Staff International Regulatory Affairs Specialist (Hybrid) - Illinois, Cary 3909 Three Oaks Rd

Work Flexibility: Hybrid

Stryker is one of the world’s leading medical technology companies and, together with its customers, is driven to make healthcare better. The company offers innovative products and services in Medical and Surgical, Neurotechnology, Orthopedics and Spine that help improve patient and healthcare outcomes. Alongside its customers around the world, Stryker impacts more than 130 million patients annually. More information is available at www.stryker.com

We are currently seeking a Staff International Regulatory Affairs Specialist to join our Medical Division based Hybrid in Cary, Illinois.

Who we want

• Self-directed initiators. People who take ownership of their work and need no prompting to drive productivity, change, and outcomes.
• Strategic thinkers. People who enjoy analyzing data or trends for the purposes of planning, forecasting, advising, budgeting, reporting, or sales opportunities.
• Collaborative partners. People who build and leverage cross-functional relationships to bring together ideas, data, and insights to drive continuous improvement in functions.
• Analytical problem solvers. People who go beyond just fixing to identify root causes, evaluate optimal solutions, and recommend comprehensive upgrades to prevent future issues.
• Dedicated achievers. People who thrive in a fast-paced environment and will stop at nothing to ensure a project is complete and meets regulations and expectations.

 What you will do

As the Staff International Regulatory Affairs Specialist, you will develop and apply basic knowledge and understanding of global regulatory and legal frameworks, regulatory requirements, legislation, processes, and procedures used to evaluate proposed products for regulatory classification and registration. You will research requirements (local, national, international), applicable guidance and standards, and options for regulatory submissions, approval pathways, and compliance activities. In this role you will:

• Identify information sources and resources for local, regional, and global regulations.
• Collects, organizes, and maintains files on local, regional, and global regulatory intelligence and other related information.
• Monitors the regulatory environment (specific regulations, guidance and other relevant information by product types, geography, etc.)
• Provides information used to evaluate proposed products for regulatory classification and jurisdiction.
• Research requirements (local, national, international), applicable guidance and standards and options for regulatory submissions, approval pathways, and compliance activities.
• Assists in the development of regulatory procedures and SOPs.
• Collects and organizes information on requirements for regulatory, quality, preclinical, and clinical data to meet applicable regulations.
• Organizes materials from preclinical and clinical studies for review and assists in the review process.
• Compiles and organizes materials for pre-submission reports and communications.
• Assists in the preparation of dossiers and pre-submission and submission packages for regulatory agencies.
• Tracks the status of applications under regulatory review and provides updates to the regulatory team.
• Maintains logs of communication and outcomes with regulators and other relevant internal or external stakeholders
• Assists in the scheduling of meetings with internal stakeholders and regulators and develops and organizes materials for these meetings.

What you need

• A Bachelor’s Degree (B.S or B.A) in Engineering, Science or equivalent focus is required.
• 5+ years of experience in an FDA-regulated industry required, preferably with medical devices and formulations.
• 2-3 years of Medical Device Regulatory Affairs experience required.
• RAC certification or Advanced Degree (Masters in Regulatory Affairs) preferred.
• Thorough understanding of FDA and international medical device regulations.
• General understanding of product development process and design control.
• General understanding of regulations applicable to the conduct of clinical trials.
• Previous experience with Class II/III medical devices required.
• Previous experience drafting regulatory submissions to FDA required.
• Experience interacting with regulatory agencies required.

 

Travel Percentage: 10%

Stryker Corporation is an equal opportunity employer. Qualified applicants will receive consideration for employment without regard to race, ethnicity, color, religion, sex, gender identity, sexual orientation, national origin, disability, or protected veteran status. Stryker is an EO employer – M/F/Veteran/Disability.

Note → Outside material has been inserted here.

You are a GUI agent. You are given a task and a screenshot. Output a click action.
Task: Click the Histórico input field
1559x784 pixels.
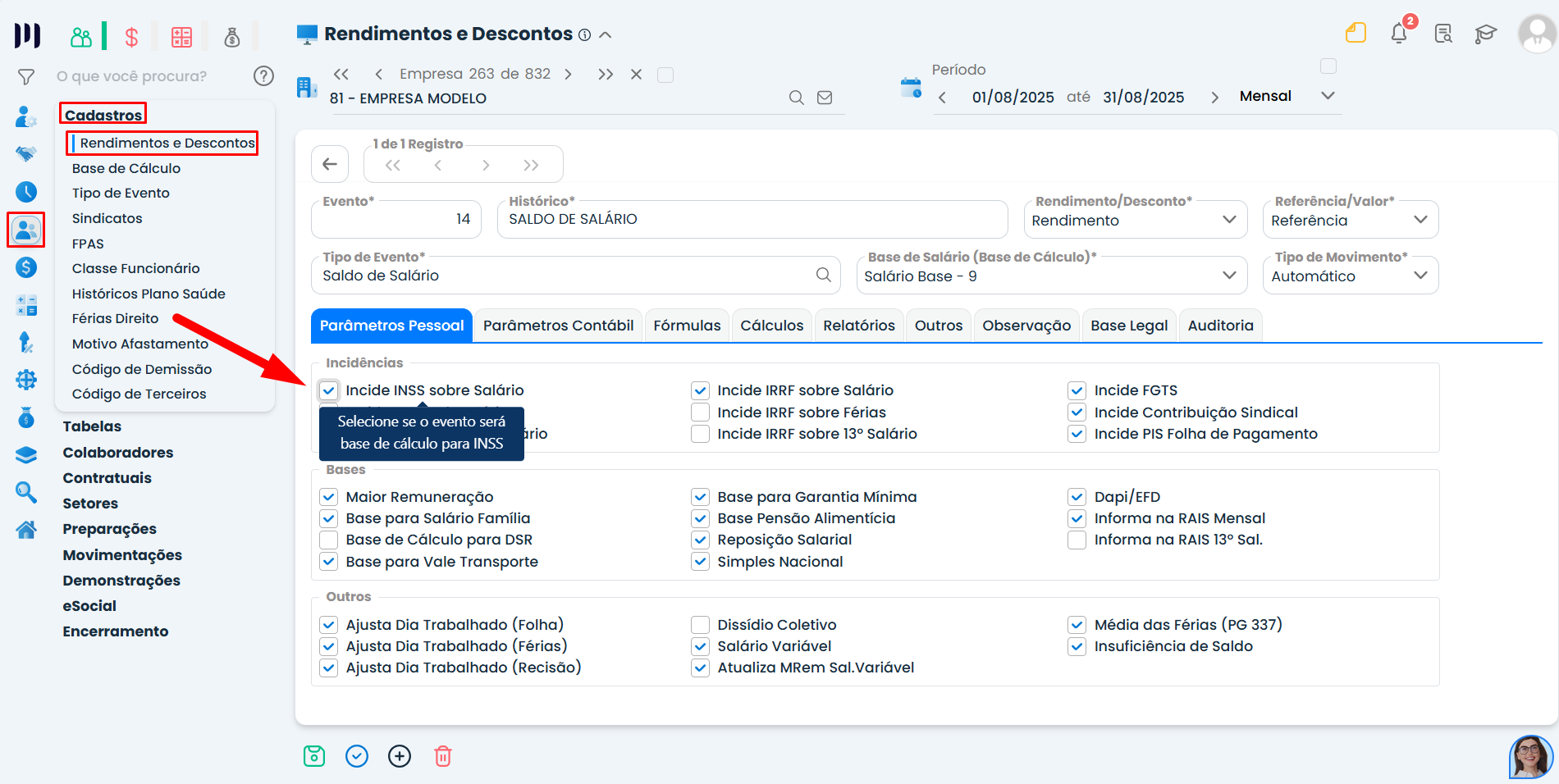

Stryker Corporation will not discharge or in any other manner discriminate against employees or applicants because they have inquired about, discussed, or disclosed their own pay or the pay of another employee or applicant. However, employees who have access to the compensation information of other employees or applicants as a part of their essential job functions cannot disclose the pay of other employees or applicants to individuals who do not otherwise have access to compensation information, unless the disclosure is (a) in response to a formal complaint or charge, (b) in furtherance of an investigation, proceeding, hearing, or action, including an investigation conducted by the employer, or (c) consistent with the contractor’s legal duty to furnish information.